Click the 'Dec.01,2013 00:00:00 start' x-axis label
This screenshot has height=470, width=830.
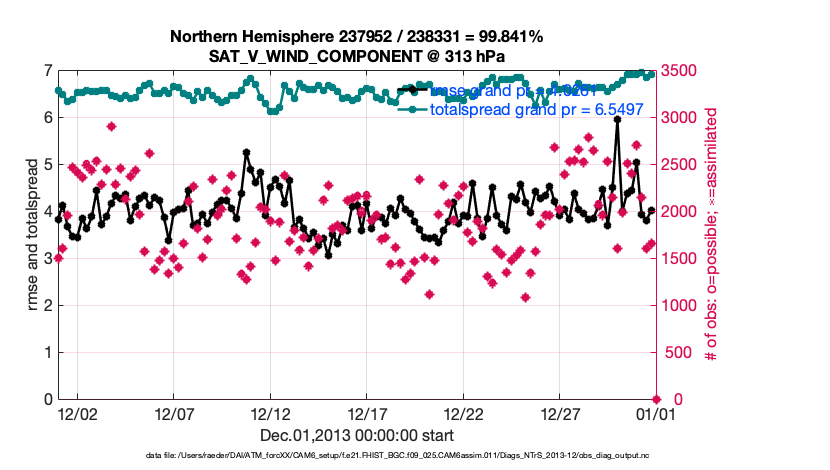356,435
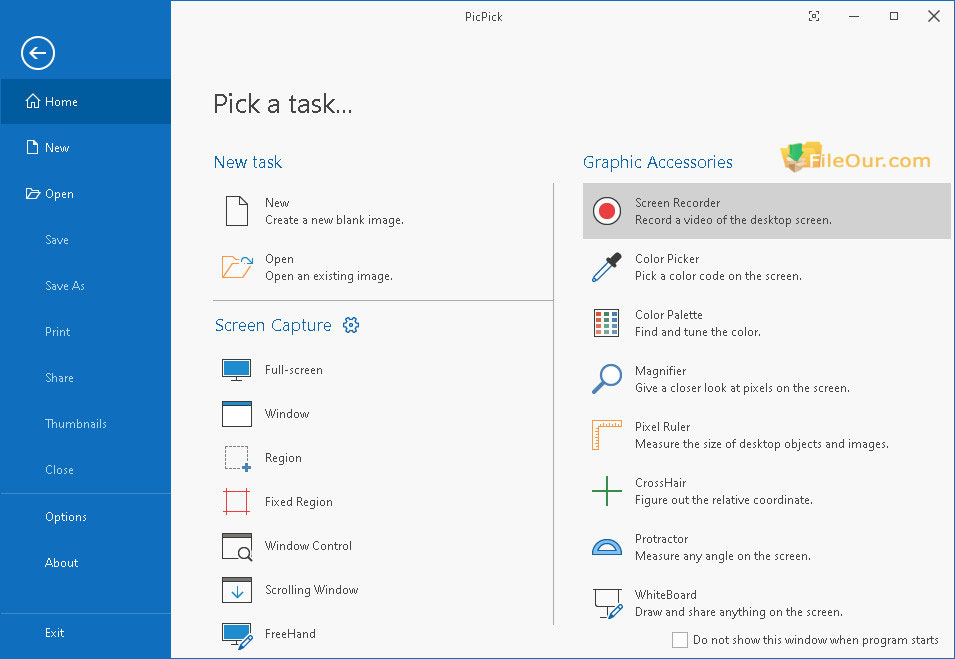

--

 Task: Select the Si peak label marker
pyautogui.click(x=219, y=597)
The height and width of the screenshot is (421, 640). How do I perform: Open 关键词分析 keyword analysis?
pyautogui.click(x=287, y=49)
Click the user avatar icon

--

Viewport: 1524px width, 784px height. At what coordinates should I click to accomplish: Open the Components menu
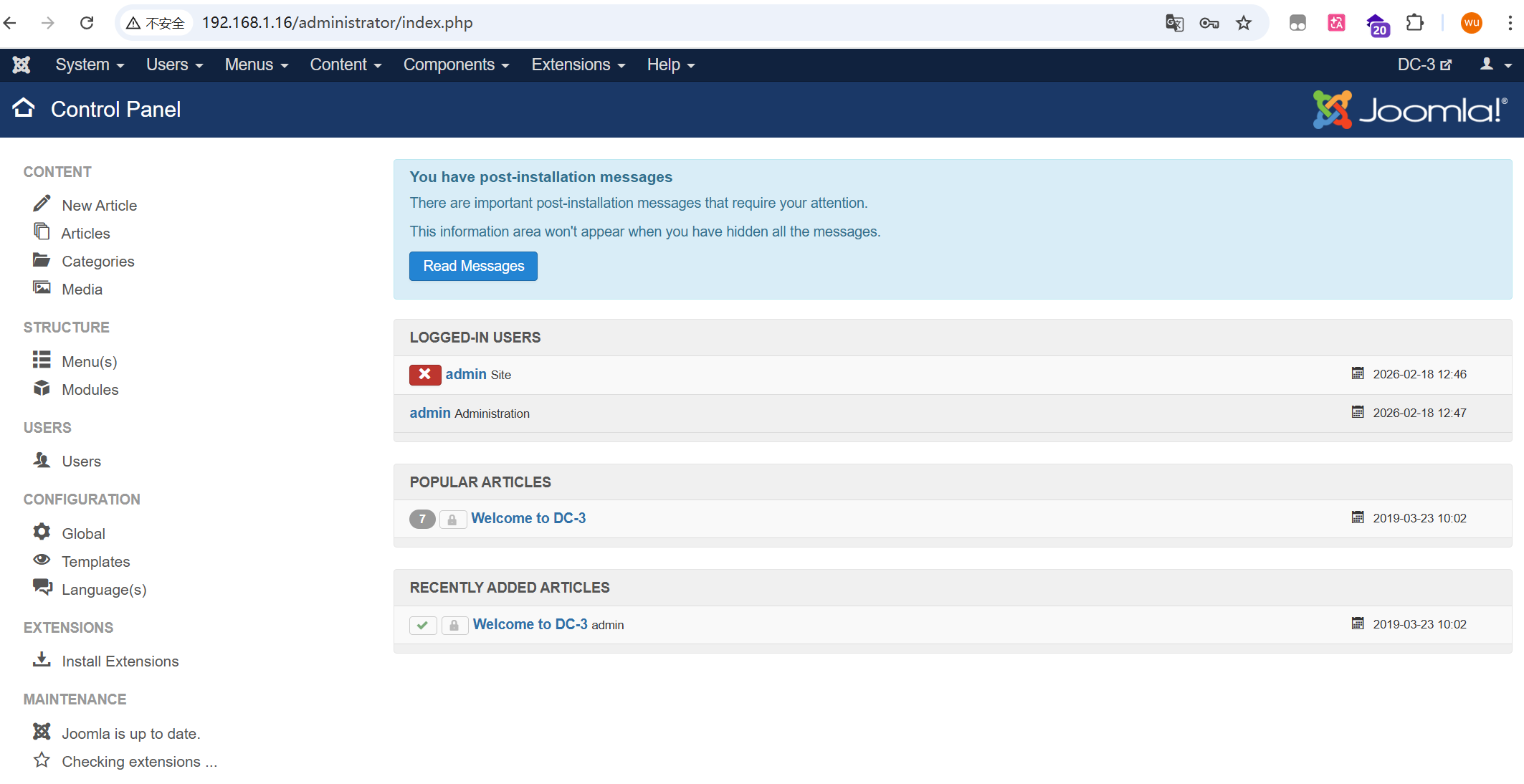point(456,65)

* WHAT THE EXERCISE ASKS: Pick out every line of the items above that contains the word "Open" and copy each one.

* EXPECTED ANSWER:
The height and width of the screenshot is (421, 640). How do I perform: Open 关键词分析 keyword analysis?
Viewport: 1524px width, 784px height. At what coordinates should I click to accomplish: Open the Components menu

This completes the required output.